Le ministre de l'Economie et des Finances revient à la charge. Une fois de plus, il souhaite relancer la réforme des retraites. Certains syndicats appellent d'ores et déjà à la grève. Mais quel est vraiment le problème avec le régime universel ?
Les trois péchés de la réforme des retraites d’Emmanuel MacronAFP

"Nous ne pouvons pas continuer à avoir un système de retraites par répartition si nous ne pouvons pas le financer correctement", affirmait récemment le ministre de l’Economie, des Finances et de la Relance dont les propos sont repris par Europe 1. Et lui d’avancer, une fois de plus, la nécessité de revoir certains des paramètres de notre modèle de solidarités intergénérationnelles… Au risque d’agacer considérablement certains acteurs économiques. Pourtant, Bruno Le Maire ne prône pas la transformation drastique que souhaitait, avant la crise sanitaire, le président de la République.
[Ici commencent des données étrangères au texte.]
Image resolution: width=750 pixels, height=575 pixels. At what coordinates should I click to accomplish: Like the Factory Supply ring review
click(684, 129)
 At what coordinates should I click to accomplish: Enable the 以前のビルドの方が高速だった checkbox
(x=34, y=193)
Lui se contenterait bien assez d’une réforme paramétrique.

Récemment encore, des syndicats ont appelé à la grève contre certaines mécaniques de pensées qui dictent notamment à la réforme que Bruno Le Maire appelle de ses vœux. Dans l’Ariège, certains sont même allés jusqu’à remettre en cause de précédentes modifications décidées par des hommes politiques qui ne sont plus aux manettes depuis longtemps, rapporte La Dépêche. Ces syndicalistes militent pour une revalorisation des pensions autant que pour "abroger le système inique de surcote et de décote instauré par Raffarin en 2003", indiquent nos confrères. Et ils n’ont pas prévu de s’arrêter là ! Ils se méfient aussi de la réforme que le gouvernement serait susceptible de préparer.
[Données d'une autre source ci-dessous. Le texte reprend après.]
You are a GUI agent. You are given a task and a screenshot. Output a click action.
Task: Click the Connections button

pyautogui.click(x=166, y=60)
Mais quel est le problème, au juste, avec la réforme des retraites ?

Le premier péché de la réforme des retraites : le mensonge

Pour l’économiste Frédéric Farah, enseignant-chercheur à l’université Panthéon-Sorbonne et auteur de plusieurs ouvrages économiques dont Fake state: l'impuissance organisée de l'Etat (éditions H&O), cette réforme des retraites a commis trois péchés originaux. Le premier desquels serait le mensonge.
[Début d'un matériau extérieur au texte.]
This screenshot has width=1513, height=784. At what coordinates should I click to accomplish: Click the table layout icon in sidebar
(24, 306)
"La réforme des retraites selon Emmanuel Macron s’est construite sur l’idée d’un surplus d’égalité pour tout le monde, d’un universalisme bienveillant. Un euro cotisé donne les mêmes droits, ont affirmé les équipes du président. Quand on énonce le propos il est facile d’avoir le sentiment d’ un universel, en effet. Pour autant, c’est un mensonge", assène d’entrée de jeu l’économiste. "C’est oublier le fait que tous les travailleurs n’ont pas la même espérance de vie, que d’autres ont des carrières beaucoup plus heurtées parce qu’ils appartiennent à des catégories sociales moins avantagées ou parce qu’elles sont en fait des femmes. Quoique puisse en dire Emmanuel Macron, tout le monde ne sera pas logé à la même enseigne", poursuit-il.

L’objectif, soutient Frédéric Farah, n’est évidemment pas de "faire la poche des retraités" stricto sensu. Pour autant, insiste-t-il, "l’ambition de cette transformation, en plus d’être très modeste, n’est pas dite : il s’agit d’abandonner l’idéal de citoyenneté sociale - qui consiste à fournir un certain nombre de droits sociaux aux citoyens, à les renouveler et à les renforcer - au profit d’une logique minimaliste qui tente de faire croire qu’elle a le soucis des plus vulnérables", s’agace-t-il encore. Avant de conclure : "Derrière l’universalité de façade se cache l’entourloupe".